- Country of origin: United Kingdom
- Original language: English
- No. of series: 2
- No. of episodes: 7

Production
- Executive producer: Rod Caird
- Running time: 50 minutes (approx.)
- Production company: Granada Television

Original release
- Network: ITV
- Release: 10 March 1992 – 23 March 1993

= Extraordinary People (1992 TV series) =

Extraordinary People is a television documentary series produced by Granada Television and broadcast on the ITV network in the United Kingdom between 10 March 1992 and 23 March 1993. Each programme focused on an individual or group of people who excel in their chosen field.

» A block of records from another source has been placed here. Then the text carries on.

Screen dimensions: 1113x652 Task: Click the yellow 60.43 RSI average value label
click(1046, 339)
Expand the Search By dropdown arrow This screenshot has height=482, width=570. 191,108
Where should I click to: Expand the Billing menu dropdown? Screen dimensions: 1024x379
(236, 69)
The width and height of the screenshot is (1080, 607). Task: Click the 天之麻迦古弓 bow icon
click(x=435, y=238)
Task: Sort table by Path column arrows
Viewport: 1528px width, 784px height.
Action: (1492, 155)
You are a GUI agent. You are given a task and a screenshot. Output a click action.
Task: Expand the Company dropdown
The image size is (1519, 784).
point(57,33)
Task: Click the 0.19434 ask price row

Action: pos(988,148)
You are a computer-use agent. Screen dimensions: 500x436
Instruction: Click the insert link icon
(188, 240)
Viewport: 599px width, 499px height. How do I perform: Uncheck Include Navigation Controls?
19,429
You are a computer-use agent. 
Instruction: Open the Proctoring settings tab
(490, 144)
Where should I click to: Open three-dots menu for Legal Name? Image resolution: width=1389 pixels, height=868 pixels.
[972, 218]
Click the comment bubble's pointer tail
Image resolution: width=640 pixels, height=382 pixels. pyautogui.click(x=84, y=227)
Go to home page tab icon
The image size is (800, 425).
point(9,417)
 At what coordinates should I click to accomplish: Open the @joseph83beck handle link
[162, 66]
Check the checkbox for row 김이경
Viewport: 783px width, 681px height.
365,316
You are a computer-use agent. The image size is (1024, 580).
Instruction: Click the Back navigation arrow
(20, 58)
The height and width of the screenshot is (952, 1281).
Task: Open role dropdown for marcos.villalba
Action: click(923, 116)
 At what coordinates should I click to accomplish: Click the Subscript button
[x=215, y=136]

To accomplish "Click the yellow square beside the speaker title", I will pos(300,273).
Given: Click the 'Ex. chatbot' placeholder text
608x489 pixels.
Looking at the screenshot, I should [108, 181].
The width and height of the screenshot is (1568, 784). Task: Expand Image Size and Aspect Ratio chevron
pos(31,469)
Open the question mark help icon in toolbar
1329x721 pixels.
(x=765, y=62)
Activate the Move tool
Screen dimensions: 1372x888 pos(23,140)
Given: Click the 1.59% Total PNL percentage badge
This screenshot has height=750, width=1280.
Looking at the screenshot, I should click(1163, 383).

The programme ran for two series, with seven episodes in total.

==Episode list==
===Series 1 (1992)===

| No. overall | No. in series | Title | Episode focus | Original release date |
| 1 | 1 | "Until Tomorrow Comes" | Anita Goulden | 10 March 1992 |
The first episode of the series focusses on Anita Goulden, a charity worker who has worked to help the sick and abandoned children of Peru for over thirty years.
| 2 | 2 | "Return To The Camps" | Pauline Cutting | 17 March 1992 |
Part one of surgeon Dr. Pauline Cutting's visit to the Lebanon and the Gaza Strip's Palestinian refugee camps.
| 3 | 3 | "Return To Gaza" | Pauline Cutting | 24 March 1992 |
Part two of surgeon Dr. Pauline Cutting's visit to Lebanon and the Gaza Strip.
| 4 | 4 | "Across The Jade Divide" | Keith Huxley | 31 March 1992 |
Keith Huxley attempts to retrace a 2000-mile journey across China made by his father Tom Huxley in 1944.

===Series 2 (1993)===

| No. overall | No. in series | Title | Episode focus | Original release date |
| 5 | 1 | "Williams: The Champions" | Williams Grand Prix Engineering | 9 March 1993 |
A look at how the Williams Formula One team prepare for the 1993 season during the winter of 1992.
| 6 | 2 | "On A Knife Edge" | Terence Lewis | 16 March 1993 |
Heart surgeon Terence Lewis of the Royal London Hospital's work is followed, as well as the NHS in general.
| 7 | 3 | "McCluskieganj" | McCluskieganj Community | 23 March 1993 |
A look at the Anglo-Indian community of McCluskieganj in the present day Indian state of Jharkhand.